15 Krankheiten diagnostizierte er in der obersten kirchlichen Verwaltung, der sogenannten Kurie – u.a. „geistliches Alzheimer“ –, und das ausgerechnet beim traditionell eher versöhnlichen Weihnachtsempfang für die leitenden Mitarbeiter.

Mit dem Verweis auf die Zivilisationskrankheit meinte der Pontifex die seiner Meinung nach gegebene Tatsache, dass die Bindung an Christus und die Heilsgeschichte bei einer übertriebenen Geschäftigkeit vergessen werde.
Der Stellvertreter auf Erden der katholisch verehrten Gottheit scheint demnach auf öffentliche Auftritte (auch wenn die Rede hinter verschlossenen Türen gehalten wurde, wurde das Manuskript im Anschluss verteilt) angewiesen zu sein, um den vatikan-städtischen Stall ausmisten zu können.

Franziskus ereiferte sich vor seinen hohen Beamten außerdem über Rivalitäten, materielles Gewinnstreben, Geschwätzigkeit und sogar über ein „Doppelleben“ verschiedener seiner Untergebenen. Aber auch weitere, auch in anderen, nichtreligiös geprägten Unternehmen weit verbreitete Untugenden, wie übertriebene Unterwürfigkeit gegenüber Vorgesetzten (aus reinem Karrierekalkül), prangerte der Papst kurz vor dem hohen Fest der Katholiken, das an die Geburt von Schreiner- bzw. Gottessohn Jesus Christus erinnern soll, an.

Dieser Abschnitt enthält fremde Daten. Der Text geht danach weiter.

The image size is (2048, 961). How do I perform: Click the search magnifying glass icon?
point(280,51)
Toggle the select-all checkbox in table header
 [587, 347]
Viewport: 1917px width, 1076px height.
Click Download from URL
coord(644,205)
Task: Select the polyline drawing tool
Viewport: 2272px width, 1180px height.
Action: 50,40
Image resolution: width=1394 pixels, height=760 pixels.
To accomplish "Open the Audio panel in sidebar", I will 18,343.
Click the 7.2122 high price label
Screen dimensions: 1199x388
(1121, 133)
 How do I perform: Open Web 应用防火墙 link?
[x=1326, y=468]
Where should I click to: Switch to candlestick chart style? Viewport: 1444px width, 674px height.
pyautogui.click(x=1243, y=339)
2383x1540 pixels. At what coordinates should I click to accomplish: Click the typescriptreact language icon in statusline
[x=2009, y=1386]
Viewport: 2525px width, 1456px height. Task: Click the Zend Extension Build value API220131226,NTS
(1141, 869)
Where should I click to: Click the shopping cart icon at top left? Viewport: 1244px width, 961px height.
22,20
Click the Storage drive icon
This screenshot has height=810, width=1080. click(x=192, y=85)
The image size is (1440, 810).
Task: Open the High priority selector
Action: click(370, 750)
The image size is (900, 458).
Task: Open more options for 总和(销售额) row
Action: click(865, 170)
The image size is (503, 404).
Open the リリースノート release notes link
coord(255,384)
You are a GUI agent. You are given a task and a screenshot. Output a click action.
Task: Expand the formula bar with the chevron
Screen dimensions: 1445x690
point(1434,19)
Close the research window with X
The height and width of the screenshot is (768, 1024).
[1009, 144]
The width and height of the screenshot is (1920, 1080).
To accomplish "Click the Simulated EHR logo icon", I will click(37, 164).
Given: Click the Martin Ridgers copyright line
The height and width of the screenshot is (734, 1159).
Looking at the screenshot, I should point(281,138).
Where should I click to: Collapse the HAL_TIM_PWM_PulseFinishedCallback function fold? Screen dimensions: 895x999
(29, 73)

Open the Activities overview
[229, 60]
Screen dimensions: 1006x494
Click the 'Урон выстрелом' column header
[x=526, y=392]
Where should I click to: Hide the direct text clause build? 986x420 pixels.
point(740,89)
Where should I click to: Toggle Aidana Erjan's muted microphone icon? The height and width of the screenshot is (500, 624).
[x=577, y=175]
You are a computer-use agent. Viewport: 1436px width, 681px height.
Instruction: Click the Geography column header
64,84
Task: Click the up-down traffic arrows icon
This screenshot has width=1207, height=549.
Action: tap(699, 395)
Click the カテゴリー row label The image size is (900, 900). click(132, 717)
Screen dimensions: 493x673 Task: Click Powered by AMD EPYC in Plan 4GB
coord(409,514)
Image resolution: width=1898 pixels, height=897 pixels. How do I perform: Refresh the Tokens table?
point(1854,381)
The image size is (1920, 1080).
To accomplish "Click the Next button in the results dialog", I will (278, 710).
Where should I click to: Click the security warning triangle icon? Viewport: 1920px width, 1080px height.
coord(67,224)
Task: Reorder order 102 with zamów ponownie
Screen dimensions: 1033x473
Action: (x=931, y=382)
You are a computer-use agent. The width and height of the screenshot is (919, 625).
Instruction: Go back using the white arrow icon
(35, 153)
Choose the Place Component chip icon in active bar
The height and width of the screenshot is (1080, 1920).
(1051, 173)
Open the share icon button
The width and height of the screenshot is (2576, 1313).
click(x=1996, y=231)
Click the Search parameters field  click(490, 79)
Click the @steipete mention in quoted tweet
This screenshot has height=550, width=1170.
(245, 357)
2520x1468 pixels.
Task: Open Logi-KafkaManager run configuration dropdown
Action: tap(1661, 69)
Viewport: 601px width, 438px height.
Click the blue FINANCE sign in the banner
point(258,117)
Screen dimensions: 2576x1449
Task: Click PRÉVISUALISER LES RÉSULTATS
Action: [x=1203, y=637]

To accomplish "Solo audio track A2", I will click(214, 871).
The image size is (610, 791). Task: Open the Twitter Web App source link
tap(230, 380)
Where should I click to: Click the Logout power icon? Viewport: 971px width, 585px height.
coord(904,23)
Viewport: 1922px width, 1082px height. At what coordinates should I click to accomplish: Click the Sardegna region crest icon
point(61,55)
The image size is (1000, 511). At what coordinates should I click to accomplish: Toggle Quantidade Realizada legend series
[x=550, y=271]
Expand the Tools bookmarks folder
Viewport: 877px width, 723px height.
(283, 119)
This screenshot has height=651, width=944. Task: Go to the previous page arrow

Es brauche Umkehr und Buße in der Kurie, so Franziskus, der bereits in der vorweihnachtlichen Zeit den zweiten Mann in der Vatikan-Hierarchie, Kardinalstaatssekretär Tarcisio Bertone, in den Ruhestand geschickt hatte. Dieser wurde dem Erzbischof mit einer neuen Wohnung im Vatikan vergoldet, und zwar mit zwei zusammengelegten Luxuswohnungen von insgesamt 600 Quadratmetern Wohnfläche (etwas größer also als ein gewisser Stall in Bethlehem).

Dabei empfiehlt Franziskus den Würdenträgern seines Vereins „ein Leben, in dem die Armut ihre Schwester sei“.
So ganz scheint sich der argentinische Newcomer demnach noch nicht durchsetzen zu können (ob es ihm wohl wie Johannes Paul I. ergehen wird?), und die Luxemburger Kirche, deren Vertreter auch nicht gerade in Armut unter den Bedürftigen wandeln, scheint sich – ganz auf Vorsicht und Sicherheit bedacht – vornehm beobachtend zurückzuhalten. Sie hat zurzeit denn auch andere Sorgen, als den Verzicht zu üben.
Das Luxemburger Erzbistum kämpft, wenn auch auf dem Rückzug, um jede Stellung, egal ob diese nun Pfarrergehälter, Präsenz in öffentlichen Schulen oder gesellschaftliche Mitsprache heißt.
Franziskus ist in Luxemburg noch nicht angekommen.